→ 作業指示
「Toggle the Mohit's Score legend item」を含む行から「The width and」を含む行まで（両端を含む）の行のみを、空行を除いて番号付きリストに書き直してください。

→ 演習資料
# # # #

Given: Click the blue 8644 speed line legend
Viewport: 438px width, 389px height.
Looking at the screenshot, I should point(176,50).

# # # #

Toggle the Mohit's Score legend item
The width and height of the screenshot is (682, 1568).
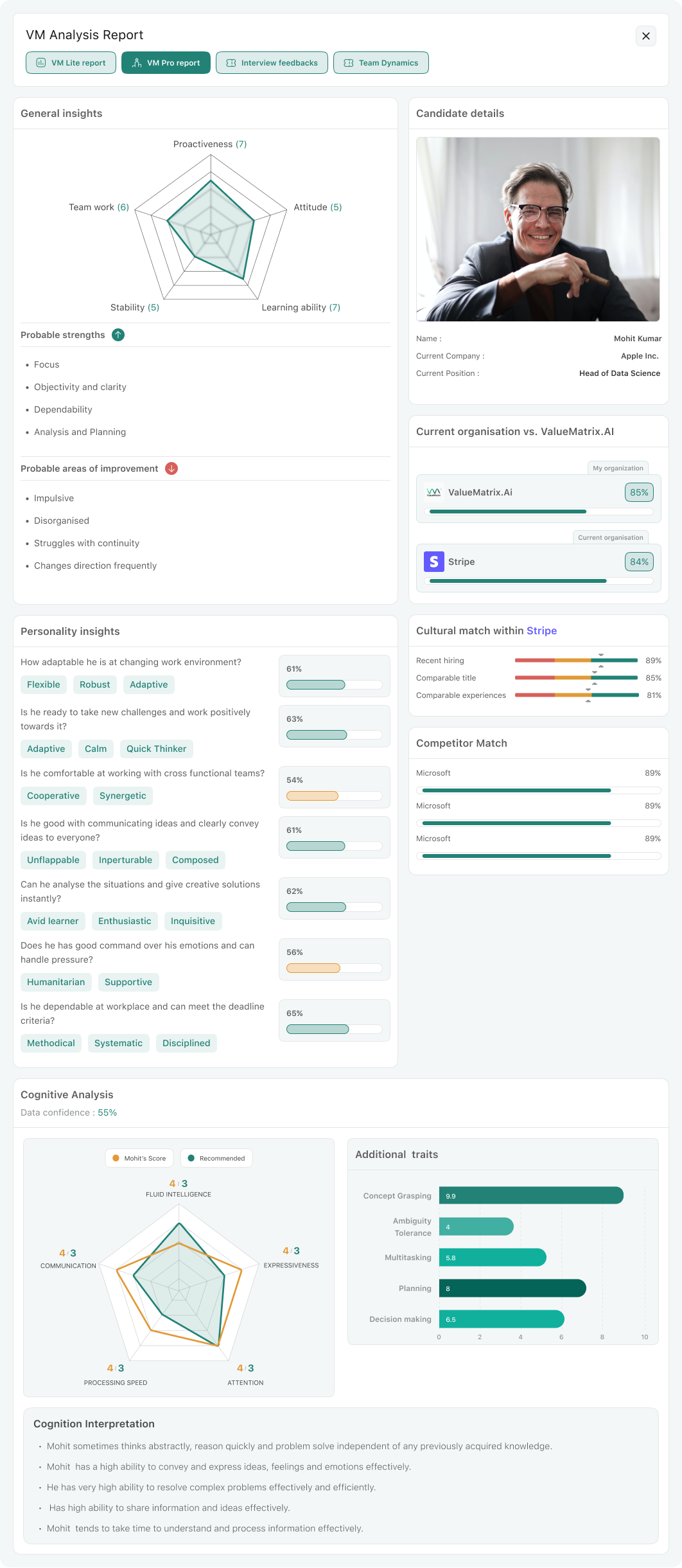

# # # #

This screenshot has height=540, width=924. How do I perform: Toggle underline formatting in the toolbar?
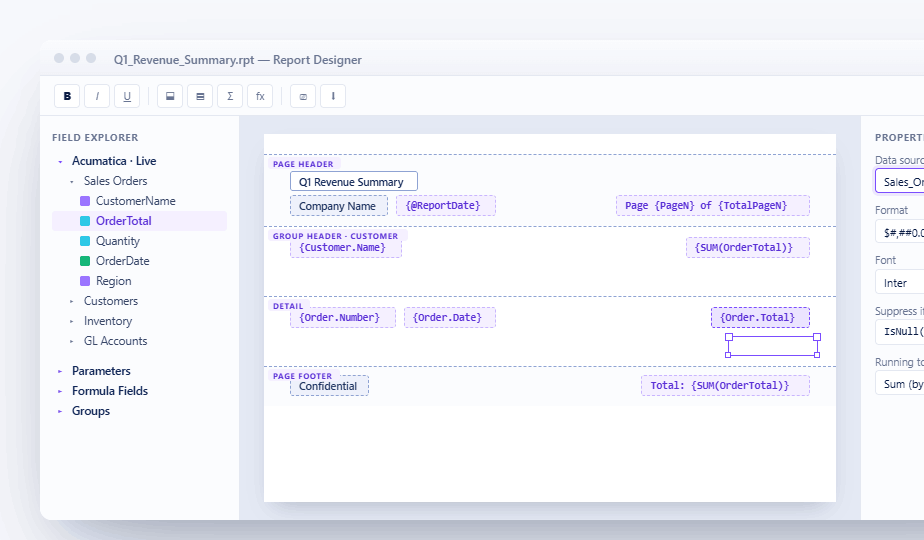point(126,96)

# # # #

→ 結果
1. Toggle the Mohit's Score legend item
2. The width and height of the screenshot is (682, 1568).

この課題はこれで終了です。